Home Cultura Turismo Estate 2026, turismo italiano in calo: frenano le famiglie, tengono gli stranieri

Estate 2026, turismo italiano in calo: frenano le famiglie, tengono gli stranieri

L’estate 2026 del turismo italiano si apre con più interrogativi che certezze. Dopo anni di forte ripresa del settore, arriva un segnale di rallentamento che riguarda soprattutto il mercato interno: il turista italiano viaggia con maggiore prudenza, valuta più attentamente la spesa e spesso rimanda la decisione finale.

È quanto emerge dalle due indagini realizzate da Bed-and-Breakfast.it, che ha analizzato la stagione osservando entrambi i protagonisti del mercato: da una parte i viaggiatori, dall’altra i gestori delle strutture extralberghiere.

I numeri fotografano una partenza complessa: il 63,6% dei 1.390 gestori intervistati tra il 1° e il 4 luglio dichiara prenotazioni in diminuzione rispetto al 2025. Parallelamente, il sondaggio realizzato a giugno su 2.372 viaggiatori mostrava come il 30,5% non avesse ancora scelto quando e dove trascorrere le vacanze.

Un dato che suggerisce una lettura meno negativa: una quota importante della domanda potrebbe non essere sparita, ma semplicemente essersi spostata verso prenotazioni più tardive.

Città d’arte sotto pressione: Milano tra le destinazioni più coinvolte

La frenata interessa tutto il territorio nazionale e presenta caratteristiche simili da Nord a Sud, segnale che il fenomeno non riguarda una singola area geografica ma un cambiamento più profondo nei comportamenti dei consumatori.

A registrare maggiori difficoltà sono soprattutto le grandi città d’arte. Bologna, Napoli, Firenze, Verona e Milano superano il 70% di strutture che segnalano un rallentamento delle prenotazioni.

Il dato più significativo riguarda però la provenienza dei clienti: le strutture con una clientela prevalentemente italiana registrano cali nel 67,5% dei casi, contro il 56,2% di quelle orientate principalmente al turismo internazionale.

Il visitatore straniero continua quindi a sostenere il settore, mentre a mancare è soprattutto la famiglia italiana.

Carovita e nuove abitudini: cambia il modo di andare in vacanza

L’aumento dei costi e la riduzione della capacità di spesa stanno modificando le scelte dei viaggiatori.

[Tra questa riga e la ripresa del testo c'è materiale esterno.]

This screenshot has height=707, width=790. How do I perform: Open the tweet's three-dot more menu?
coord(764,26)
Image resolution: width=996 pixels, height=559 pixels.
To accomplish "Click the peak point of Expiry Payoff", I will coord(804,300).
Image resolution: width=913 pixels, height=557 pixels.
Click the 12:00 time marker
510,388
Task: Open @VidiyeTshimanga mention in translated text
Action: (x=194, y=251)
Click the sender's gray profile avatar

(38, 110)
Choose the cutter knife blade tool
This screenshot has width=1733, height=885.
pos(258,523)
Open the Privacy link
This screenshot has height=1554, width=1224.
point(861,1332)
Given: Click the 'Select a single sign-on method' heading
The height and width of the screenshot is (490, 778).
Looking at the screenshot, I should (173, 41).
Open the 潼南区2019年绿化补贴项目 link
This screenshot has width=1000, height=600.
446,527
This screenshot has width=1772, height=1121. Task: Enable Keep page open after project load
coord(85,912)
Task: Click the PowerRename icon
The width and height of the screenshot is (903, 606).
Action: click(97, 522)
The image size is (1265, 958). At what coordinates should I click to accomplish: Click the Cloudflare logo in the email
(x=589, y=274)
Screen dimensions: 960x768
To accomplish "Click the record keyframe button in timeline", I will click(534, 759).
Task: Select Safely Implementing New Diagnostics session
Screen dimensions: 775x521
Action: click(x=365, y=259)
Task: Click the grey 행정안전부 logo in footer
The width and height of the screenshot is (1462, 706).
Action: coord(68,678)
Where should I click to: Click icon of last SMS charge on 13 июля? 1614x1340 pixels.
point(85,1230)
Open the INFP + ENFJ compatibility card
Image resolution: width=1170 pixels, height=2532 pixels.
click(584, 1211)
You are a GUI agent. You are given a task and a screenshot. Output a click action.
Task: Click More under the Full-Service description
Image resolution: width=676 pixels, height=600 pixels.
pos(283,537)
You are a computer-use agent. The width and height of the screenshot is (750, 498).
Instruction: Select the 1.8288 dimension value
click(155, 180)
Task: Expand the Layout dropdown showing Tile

Secondo l’indagine, gli italiani non sembrano voler rinunciare completamente alle ferie: il 57% dichiarava infatti l’intenzione di trascorrere la vacanza principale in Italia.

La risposta al caro prezzi è però una maggiore attenzione: soggiorni più brevi, destinazioni meno costose e decisioni prese più vicino alla data di partenza.

Per il settore dell’accoglienza significa confrontarsi con un turista diverso, più selettivo e attento al valore dell’esperienza rispetto al budget disponibile.

Una stagione ancora aperta: possibile recupero tra agosto e ottobre

Il rallentamento delle prime settimane non rappresenta necessariamente un bilancio definitivo della stagione.

La tendenza alle prenotazioni last minute, insieme all’allungamento del periodo turistico fino ai mesi autunnali, potrebbe portare a un recupero nelle prossime settimane.

“I numeri rilevati a inizio luglio sono una fotografia, non una sentenza. La nostra previsione è che la stagione non si sia persa ma spostata in avanti”, spiega Giambattista Scivoletto, fondatore e CEO di Bed-and-Breakfast.it.

“Il potere d’acquisto delle famiglie italiane si è ridotto, e le piccole strutture diffuse sul territorio, che di quella spesa vivono direttamente, lo stanno pagando più di tutte. È un segnale che va preso sul serio, ben oltre la stagione in corso”.

Turismo italiano davanti a una nuova sfida

L’estate 2026 conferma una trasformazione del settore turistico.

Le strutture ricettive indipendenti, dai bed & breakfast agli affittacamere fino agli agriturismi e alle case vacanza, rappresentano una parte fondamentale dell’economia dei territori, ma devono confrontarsi con nuove esigenze.

Flessibilità, capacità di comunicare il proprio valore e attenzione alle nuove abitudini di consumo saranno elementi sempre più decisivi.

Il turismo italiano continua ad avere grande attrattività internazionale, ma la sfida dei prossimi mesi sarà riportare al centro anche il viaggiatore italiano.